Par Anne Mullenniex – Mise à jour 30 août 2022
Les isomères partagent une formule moléculaire mais diffèrent par leur structure ou leur disposition spatiale. Alors que de nombreux textes mentionnent trois grandes catégories, les chimistes les divisent en fait en deux groupes principaux :les isomères constitutionnels (structuraux) et les stéréoisomères, avec plusieurs sous-types au sein de chacun.
Les isomères constitutionnels ont des atomes identiques mais des modèles de liaison distincts. La connectivité crée différents groupes fonctionnels ou squelettes. Par exemple, le n‑butane (un C4H10 à chaîne droite) et l'isobutane (un C4H10 ramifié) partagent la même formule mais présentent des arrangements de chaînes différents.
Les stéréoisomères partagent les mêmes atomes et liaisons mais diffèrent par leur orientation tridimensionnelle. Les isomères géométriques (cis/trans) sont un sous-ensemble de stéréoisomères configurationnels, apparaissant lorsque la rotation autour d'une liaison est restreinte.
Les doubles liaisons ou structures cycliques empêchent la libre rotation, donnant naissance à des isomères géométriques.

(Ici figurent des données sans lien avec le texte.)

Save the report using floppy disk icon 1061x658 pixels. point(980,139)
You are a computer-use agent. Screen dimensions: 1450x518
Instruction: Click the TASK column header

Ceux-ci présentent des relations cis-trans distinctes à travers le lien restreint, avec des groupes fonctionnels positionnés du même côté ou des côtés opposés.
Un carbone tétraédrique lié à quatre groupes différents est un centre stéréogénique. Les molécules possédant de tels centres relèvent de la catégorie des isomères optiques, qui peuvent être classés en énantiomères (images miroir non superposables) ou diastéréomères (images non superposables et non miroir).
Lors de la modélisation d'isomères, n'oubliez pas que si vous pouvez faire pivoter une seule liaison pour aligner deux structures, ce ne sont pas des isomères distincts. Les énantiomères et les diastéréomères peuvent impliquer un ou plusieurs centres chiraux ; la principale différence est de savoir s'ils sont des images miroir l'un de l'autre.